Flabby inner thighs will only get worse if you don’t do exercises on purpose to target them. If you think about it you will realize that we don’t use our inner thighs for anything they’re just sitting there doing nothing. This is the main reason why they’re flabby, so if you want to firm them up you need to do specific exercises. Inner thigh exercises aren’t hard they just need to be done consistently, which is at minimum 3 days a week, but preferably 5.
The three best ways to tone inner thighs at home are with the use of either ankle weights, resistance bands or an exercise ball. These pieces of exercise equipment aren’t expensive, so there isn’t much cost involved it’s a matter of doing more than anything. I have all three and alternate them, because each one will make the thigh muscles respond differently due to the angle muscles are worked and different positioning of the legs.

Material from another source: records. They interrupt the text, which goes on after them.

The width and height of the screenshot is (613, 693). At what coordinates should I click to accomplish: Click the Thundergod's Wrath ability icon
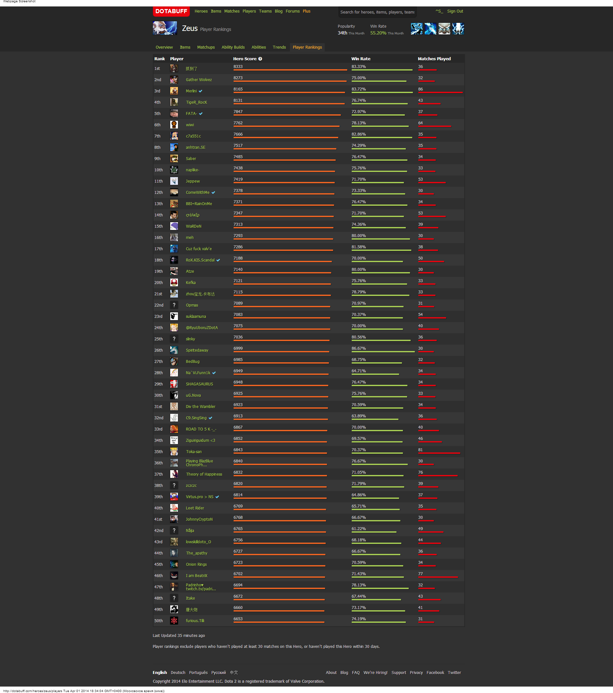click(x=458, y=29)
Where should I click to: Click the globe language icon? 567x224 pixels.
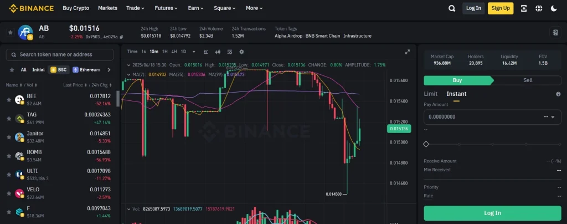tap(539, 8)
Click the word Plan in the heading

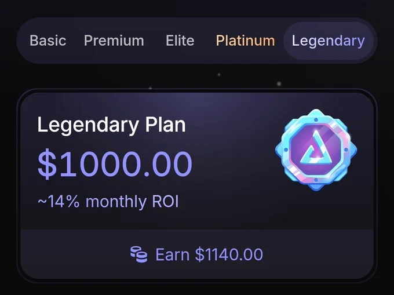coord(165,125)
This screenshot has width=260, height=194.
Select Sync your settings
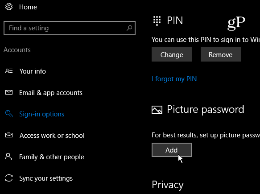coord(46,178)
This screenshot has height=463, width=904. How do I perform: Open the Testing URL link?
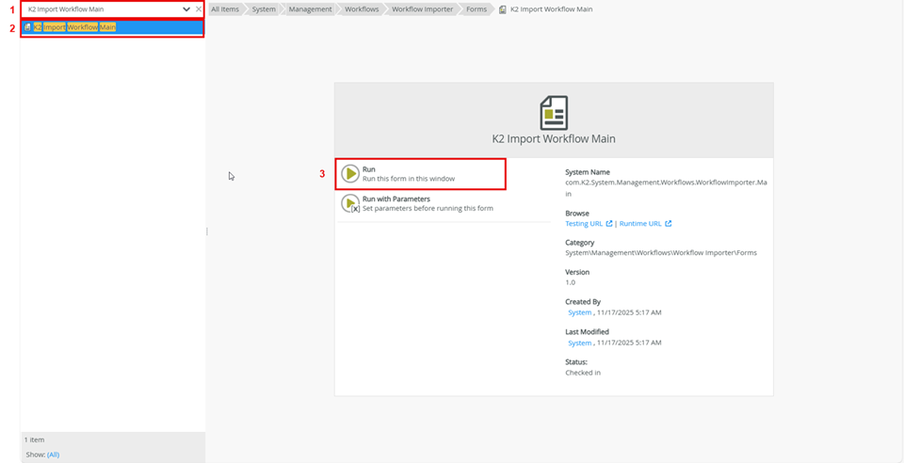[x=584, y=224]
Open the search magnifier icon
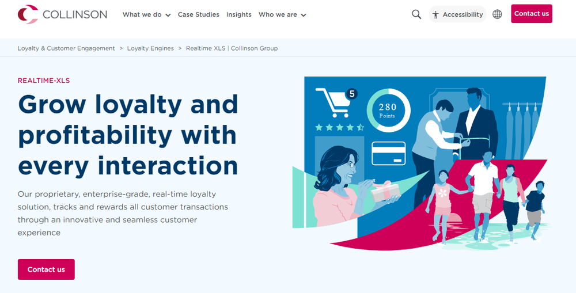This screenshot has width=576, height=293. (x=416, y=14)
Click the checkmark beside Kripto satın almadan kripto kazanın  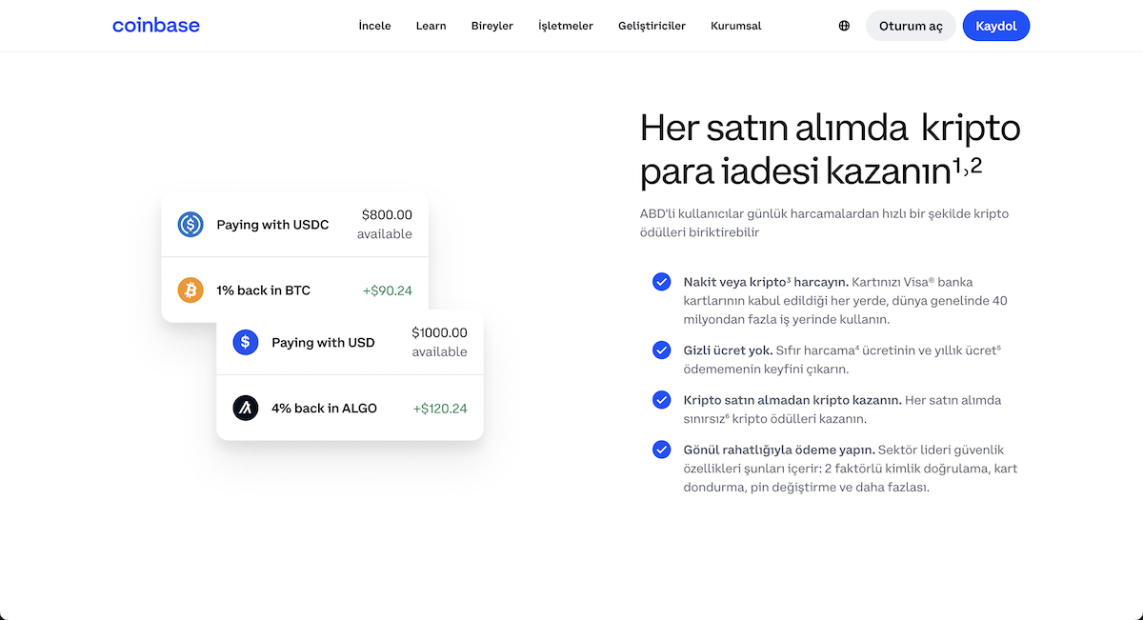click(661, 400)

The inner thigh exercise that is most commonly used with ankle weights and resistance bands are leg scissor exercises. Leg scissors are performed while lying on the back with legs extended straight up if you can, if not, then bend knees and work up to being able to straighten them. The leg weights or bands should be on and adjusted properly at this point. Next, you begin to scissor the legs horizontally back and forth either crossing or opening and closing shoulder width apart.
Always do slow movements so as not to depend on momentum, but to instead make inner thigh muscles do all the work. Keep the small of the back pressed into the floor, which, by the way, should be padded such as thick carpet or an exercise mat underneath. Do not arch the back no matter what or you risk back injury.
Toning inner thighs with the exercise ball simply place it between thighs with legs raised squeeze ball tightly and release. It doesn’t get any easier than this ladies, so there is no excuse for not doing it.
Another excellent exercise for flabby thighs is the standing plie’ which is an exercise practiced by dancers, especially ballerina’s. The standing plie’ is done by standing with feet about a foot wider than shoulders with toes pointed outward. Begin to lower the body slowly bending knees, back is erect, shoulders pulled back and squared, as form is everything in this exercise. Stomach is tight and rib cage is lifted, go down as far as possible comfortably and back up.
A standing plie’ can be done with or without weight beginners might want to start with no weight and work their way up. Remember, go slowly down and slowly up and actually hold for a few seconds at the lowest point of the exercise.
Flabby inner thighs tone rather quickly when you’re consistent, but if you stop they will revert back to the way they were. This holds true with any part of the body, so it takes a lifetime commitment for thighs to remain toned.